LLMs Speak In Tokens
First, a quick primer. LLMs (Large Language Models) don't read words like we do. They read tokens — chunks of text that are roughly 3-4 characters each. The word "hamburger" might be 3 tokens. A period is 1 token. A space is sometimes its own token.
When you use an LLM in an app, two things cost tokens:
- Input tokens — everything you send to the model (your instructions, conversation history, tool definitions)
- Output tokens — everything the model sends back (its responses, tool calls, etc.)
Both cost money and take time. Output tokens are especially expensive because the model has to generate them one at a time, and they can't be cached between requests.
In a Vercel AI SDK app, when you define tools for a model, you're telling it: "Here are things you can do — call functions, fetch data, send emails." The model responds with something like:
{
"type": "tool_use",
"name": "getWeather",
"input": {
"location": "Austin"
}
}That works. But look at all the structural noise. Curly braces. Quotation marks. Commas. The word "type". The actual useful information is just: "getWeather, location=Austin". Everything else is JSON scaffolding.
Here's the question that drove this work:How much of a model's output budget is spent on the envelope vs. the actual content?
That question is worth sitting with.

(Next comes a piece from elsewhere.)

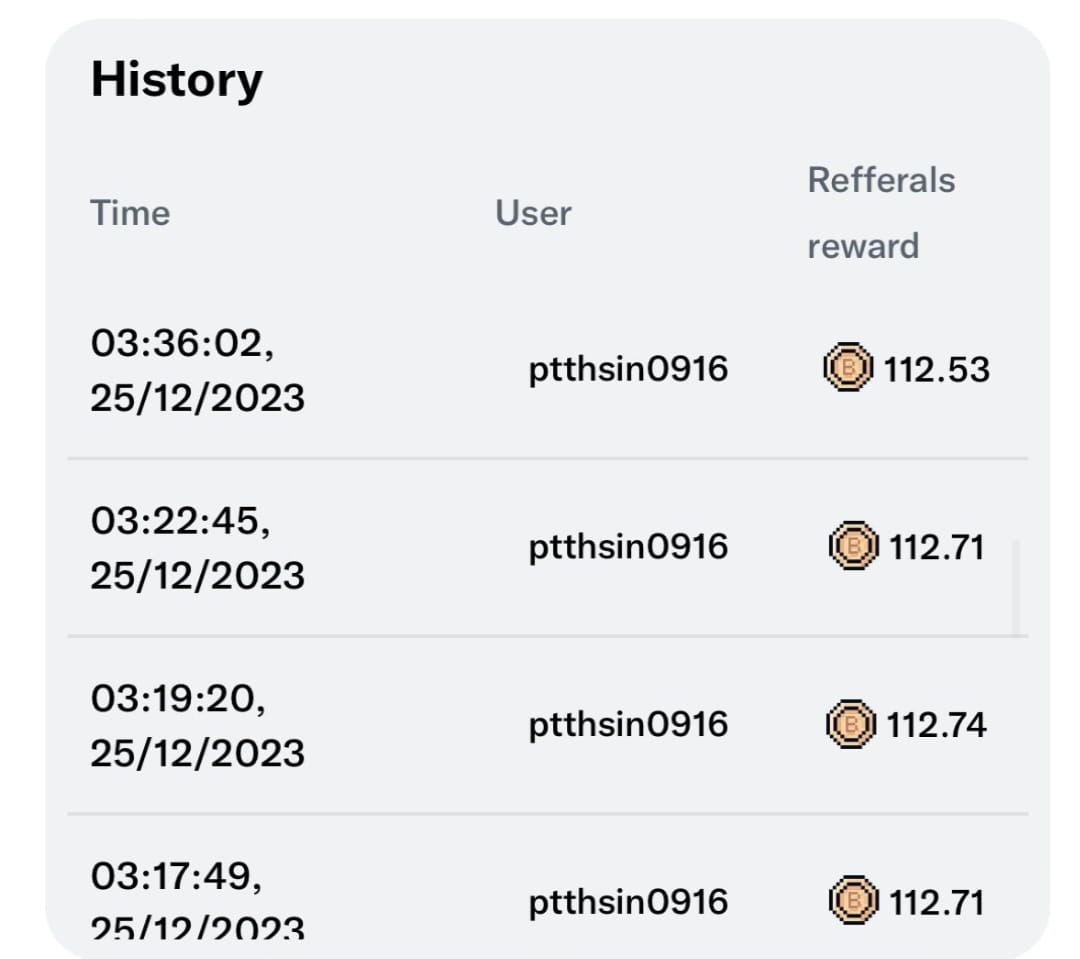Open user ptthsin0916 in the 03:17:49 row
Viewport: 1080px width, 959px height.
pyautogui.click(x=628, y=903)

Every character the model spends on formatting is a character it can't spend on reasoning. Every closing brace is a fraction of a second added to your agent's response time. When your agent runs 10 tool calls in sequence, those fractions add up.
What We Built
We built ai-sdk-wire-middleware — a middleware layer for the Vercel AI SDK v6 that replaces the verbose JSON tool-call format with a compact one-line format. Instead of that JSON block above, the model emits:
<call>getWeather location="Austin" units=metric</call>The middleware intercepts the model's output, parses those <call> tags, and converts them back into the real tool-call objects the SDK expects. To the rest of your code, nothing changed. streamText, generateText, onStepFinish, multi-step execution — everything works the same. Just fewer tokens, and more reliable multi-step chains.
Install it:
npm install ai-sdk-wire-middlewareUse it:
import { wrapLanguageModel, generateText, tool } from 'ai';
import { anthropic } from '@ai-sdk/anthropic';
import { compactTools } from 'ai-sdk-wire-middleware';
import { z } from 'zod';
const model = wrapLanguageModel({
model: anthropic('claude-sonnet-4-5'),
middleware: compactTools(),
});
const result = await generateText({
model,
tools: {
getWeather: tool({
description: 'Get the weather for a city',
inputSchema: z.object({
location: z.string(),
units: z.enum(['metric', 'imperial']).optional(),
}),
execute: async ({ location, units }) =>
`72°${units === 'metric' ? 'C' : 'F'} in ${location}`,
}),
},
prompt: 'What is the weather in Austin in metric units?',
});One line of middleware. The model emits <call>getWeather location="Austin" units=metric</call> instead of the 6-line JSON block. The rest of your application never notices the difference.
The Real Win: Multi-Step Agent Accuracy
The token savings are nice. But the headline result isn't about tokens — it's about task completion.
We built a multi-step agent benchmark — 6 tasks requiring 3–12+ chained tool calls each — and ran it across 3 frontier open-weight models (GLM-5, GLM-5.1, GLM-5-Turbo) [5] [6]. Each task requires the model to chain multiple calls toward a goal. Tasks like:
- Fetch weather for 3 cities, then send a summary email
- Search products, then calculate price with tax
- Get the time in 4 timezones in parallel
- Query active users from a database, then email a report
| Mode | Passes | Pass Rate | vs JSON |
|---|---|---|---|
| Native JSON | 1/18 | 5.6 % | — |
| Compact | 5/18 | 27.8 % | 5× better |
Compact completed the task 5× more often than native JSON.
Per-Model Breakdown
| Model | JSON Passes | Compact Passes | Delta |
|---|---|---|---|
| GLM-5-Turbo | 1/6 | 1/6 | Tie |
| GLM-5.1 | 0/6 | 2/6 | +2 |
| GLM-5 | 0/6 | 2/6 | +2 |
The advantage is concentrated on the two GLM-5 models — the ones where JSON tool-calling most frequently breaks down. These are 744B-754B MoE models that rival GPT-5 and Claude Opus on coding benchmarks. The problem isn't their reasoning, it's the protocol.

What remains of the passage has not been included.